• Directive
Swap "notifications bell icon" for "alerts bell icon" in the entries, beginning at the line that has "Given: Mark QTUM star as favorite" and stopping after the line that has "Open the Source". Return only those lines, otherwise unchanged.

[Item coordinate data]
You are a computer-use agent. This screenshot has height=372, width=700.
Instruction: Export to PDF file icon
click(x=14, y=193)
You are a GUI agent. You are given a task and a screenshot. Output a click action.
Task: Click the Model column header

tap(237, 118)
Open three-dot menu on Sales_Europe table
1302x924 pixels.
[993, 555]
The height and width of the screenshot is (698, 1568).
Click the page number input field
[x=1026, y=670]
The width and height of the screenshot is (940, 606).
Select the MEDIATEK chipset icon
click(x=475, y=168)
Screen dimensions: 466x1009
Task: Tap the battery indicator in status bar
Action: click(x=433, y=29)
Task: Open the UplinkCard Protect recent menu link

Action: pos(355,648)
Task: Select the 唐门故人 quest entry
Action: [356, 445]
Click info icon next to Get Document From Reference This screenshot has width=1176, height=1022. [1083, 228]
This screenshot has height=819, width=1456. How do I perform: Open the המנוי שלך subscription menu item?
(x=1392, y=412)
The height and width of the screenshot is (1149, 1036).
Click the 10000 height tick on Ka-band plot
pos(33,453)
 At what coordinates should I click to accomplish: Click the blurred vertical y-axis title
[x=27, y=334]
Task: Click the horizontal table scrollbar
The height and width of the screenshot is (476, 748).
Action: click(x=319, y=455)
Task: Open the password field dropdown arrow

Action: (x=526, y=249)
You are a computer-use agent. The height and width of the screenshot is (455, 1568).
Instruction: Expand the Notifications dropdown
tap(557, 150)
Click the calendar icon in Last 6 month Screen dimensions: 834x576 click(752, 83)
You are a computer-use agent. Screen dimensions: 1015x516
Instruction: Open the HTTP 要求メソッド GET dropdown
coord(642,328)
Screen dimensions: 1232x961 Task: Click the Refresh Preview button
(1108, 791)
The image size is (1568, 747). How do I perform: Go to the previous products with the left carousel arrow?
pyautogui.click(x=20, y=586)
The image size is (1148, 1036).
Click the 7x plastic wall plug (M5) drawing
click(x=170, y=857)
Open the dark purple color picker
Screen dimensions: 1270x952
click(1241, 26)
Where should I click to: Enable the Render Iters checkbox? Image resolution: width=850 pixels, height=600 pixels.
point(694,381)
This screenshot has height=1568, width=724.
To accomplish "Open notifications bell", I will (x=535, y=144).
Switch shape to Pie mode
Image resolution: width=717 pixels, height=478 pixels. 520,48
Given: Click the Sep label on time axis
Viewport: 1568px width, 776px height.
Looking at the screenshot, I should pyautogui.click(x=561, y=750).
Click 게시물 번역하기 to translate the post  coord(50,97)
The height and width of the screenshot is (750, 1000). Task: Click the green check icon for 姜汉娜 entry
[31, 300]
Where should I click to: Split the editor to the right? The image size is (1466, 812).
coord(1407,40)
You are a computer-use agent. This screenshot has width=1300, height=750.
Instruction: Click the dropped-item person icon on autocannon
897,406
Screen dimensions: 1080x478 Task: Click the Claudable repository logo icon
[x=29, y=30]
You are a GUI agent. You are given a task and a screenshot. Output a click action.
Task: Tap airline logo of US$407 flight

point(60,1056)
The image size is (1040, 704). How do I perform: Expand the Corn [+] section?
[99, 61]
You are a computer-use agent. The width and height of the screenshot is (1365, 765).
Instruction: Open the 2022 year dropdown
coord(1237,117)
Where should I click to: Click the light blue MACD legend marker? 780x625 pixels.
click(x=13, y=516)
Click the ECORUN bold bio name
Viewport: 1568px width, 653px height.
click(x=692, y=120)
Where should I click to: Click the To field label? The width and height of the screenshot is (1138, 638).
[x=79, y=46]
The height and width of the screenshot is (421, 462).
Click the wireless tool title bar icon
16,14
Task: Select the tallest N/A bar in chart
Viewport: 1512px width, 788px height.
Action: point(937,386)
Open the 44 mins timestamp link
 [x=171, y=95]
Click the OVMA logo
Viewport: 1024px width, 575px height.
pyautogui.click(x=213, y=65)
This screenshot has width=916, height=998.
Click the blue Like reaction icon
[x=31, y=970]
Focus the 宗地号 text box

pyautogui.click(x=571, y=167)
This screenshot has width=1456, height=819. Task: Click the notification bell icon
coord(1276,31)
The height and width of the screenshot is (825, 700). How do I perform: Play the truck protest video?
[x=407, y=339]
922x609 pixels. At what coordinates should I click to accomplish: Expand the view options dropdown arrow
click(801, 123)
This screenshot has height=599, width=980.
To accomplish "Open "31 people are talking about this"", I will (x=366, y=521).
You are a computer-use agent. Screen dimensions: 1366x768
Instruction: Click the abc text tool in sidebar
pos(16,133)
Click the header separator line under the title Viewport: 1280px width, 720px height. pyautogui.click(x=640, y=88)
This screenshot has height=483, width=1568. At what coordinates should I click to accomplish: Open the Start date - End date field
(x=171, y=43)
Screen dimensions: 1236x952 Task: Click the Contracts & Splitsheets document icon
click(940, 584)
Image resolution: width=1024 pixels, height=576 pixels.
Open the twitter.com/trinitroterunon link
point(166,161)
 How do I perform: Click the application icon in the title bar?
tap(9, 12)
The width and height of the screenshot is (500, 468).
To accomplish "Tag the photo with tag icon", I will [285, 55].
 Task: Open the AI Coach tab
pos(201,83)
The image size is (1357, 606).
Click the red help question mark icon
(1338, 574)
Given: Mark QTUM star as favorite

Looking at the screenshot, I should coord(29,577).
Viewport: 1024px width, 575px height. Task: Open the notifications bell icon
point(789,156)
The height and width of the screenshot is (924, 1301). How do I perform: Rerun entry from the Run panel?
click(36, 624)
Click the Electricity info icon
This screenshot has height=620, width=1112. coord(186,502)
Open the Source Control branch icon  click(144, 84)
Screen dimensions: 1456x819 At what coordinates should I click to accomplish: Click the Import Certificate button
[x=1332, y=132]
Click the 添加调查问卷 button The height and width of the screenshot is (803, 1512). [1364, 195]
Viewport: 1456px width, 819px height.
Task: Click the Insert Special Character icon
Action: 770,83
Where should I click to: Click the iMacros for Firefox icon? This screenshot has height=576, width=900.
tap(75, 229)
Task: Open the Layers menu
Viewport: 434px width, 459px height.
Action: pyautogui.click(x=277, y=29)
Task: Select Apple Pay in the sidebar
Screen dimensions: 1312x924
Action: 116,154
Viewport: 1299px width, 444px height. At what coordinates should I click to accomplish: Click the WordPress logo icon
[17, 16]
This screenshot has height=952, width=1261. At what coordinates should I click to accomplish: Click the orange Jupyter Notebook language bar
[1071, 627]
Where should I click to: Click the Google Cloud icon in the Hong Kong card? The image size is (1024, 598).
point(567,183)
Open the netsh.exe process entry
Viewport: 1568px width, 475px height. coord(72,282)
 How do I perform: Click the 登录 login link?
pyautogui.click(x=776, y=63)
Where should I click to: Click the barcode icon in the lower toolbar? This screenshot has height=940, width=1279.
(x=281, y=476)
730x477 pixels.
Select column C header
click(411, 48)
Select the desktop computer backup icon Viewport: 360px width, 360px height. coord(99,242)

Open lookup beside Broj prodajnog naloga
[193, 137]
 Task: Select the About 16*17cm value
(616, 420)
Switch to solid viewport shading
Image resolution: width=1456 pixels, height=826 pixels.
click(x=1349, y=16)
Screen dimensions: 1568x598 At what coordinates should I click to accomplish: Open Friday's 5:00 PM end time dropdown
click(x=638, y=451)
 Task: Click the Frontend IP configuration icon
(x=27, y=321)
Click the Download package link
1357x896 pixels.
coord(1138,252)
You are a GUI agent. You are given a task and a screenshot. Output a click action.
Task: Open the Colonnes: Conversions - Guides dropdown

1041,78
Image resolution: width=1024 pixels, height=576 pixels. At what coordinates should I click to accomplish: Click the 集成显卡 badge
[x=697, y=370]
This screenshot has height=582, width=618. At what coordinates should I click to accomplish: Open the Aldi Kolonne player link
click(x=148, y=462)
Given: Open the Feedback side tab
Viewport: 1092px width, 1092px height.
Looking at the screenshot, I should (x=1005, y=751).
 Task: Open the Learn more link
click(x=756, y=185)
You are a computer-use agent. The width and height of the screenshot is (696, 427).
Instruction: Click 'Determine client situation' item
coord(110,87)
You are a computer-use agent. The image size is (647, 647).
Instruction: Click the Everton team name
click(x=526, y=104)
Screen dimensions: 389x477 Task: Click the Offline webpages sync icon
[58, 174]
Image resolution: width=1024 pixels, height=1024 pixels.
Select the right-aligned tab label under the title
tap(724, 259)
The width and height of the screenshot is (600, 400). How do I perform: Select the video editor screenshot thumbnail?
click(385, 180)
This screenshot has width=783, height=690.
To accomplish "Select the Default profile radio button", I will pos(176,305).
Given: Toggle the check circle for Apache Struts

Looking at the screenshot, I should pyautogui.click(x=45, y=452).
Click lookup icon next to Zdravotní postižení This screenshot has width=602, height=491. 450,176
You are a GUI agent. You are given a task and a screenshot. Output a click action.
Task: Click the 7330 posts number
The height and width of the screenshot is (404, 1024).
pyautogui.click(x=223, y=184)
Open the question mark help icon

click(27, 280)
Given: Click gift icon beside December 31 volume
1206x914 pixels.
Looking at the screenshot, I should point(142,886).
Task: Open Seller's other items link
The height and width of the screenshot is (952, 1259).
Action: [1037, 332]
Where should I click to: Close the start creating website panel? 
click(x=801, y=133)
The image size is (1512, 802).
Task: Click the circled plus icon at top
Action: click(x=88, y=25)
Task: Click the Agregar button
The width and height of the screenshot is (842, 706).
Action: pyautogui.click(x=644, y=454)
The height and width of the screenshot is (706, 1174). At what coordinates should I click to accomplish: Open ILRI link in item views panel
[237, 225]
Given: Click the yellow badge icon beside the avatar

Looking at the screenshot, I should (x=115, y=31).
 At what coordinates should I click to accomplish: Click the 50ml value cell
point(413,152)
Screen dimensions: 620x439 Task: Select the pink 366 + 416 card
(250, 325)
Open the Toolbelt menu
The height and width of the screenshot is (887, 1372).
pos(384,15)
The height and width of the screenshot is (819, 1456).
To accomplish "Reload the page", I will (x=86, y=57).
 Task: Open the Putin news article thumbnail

• Correct response
Given: Mark QTUM star as favorite

Looking at the screenshot, I should coord(29,577).
Viewport: 1024px width, 575px height. Task: Open the alerts bell icon
point(789,156)
The height and width of the screenshot is (924, 1301). How do I perform: Rerun entry from the Run panel?
click(36, 624)
Click the Electricity info icon
This screenshot has height=620, width=1112. coord(186,502)
Open the Source Control branch icon  click(144, 84)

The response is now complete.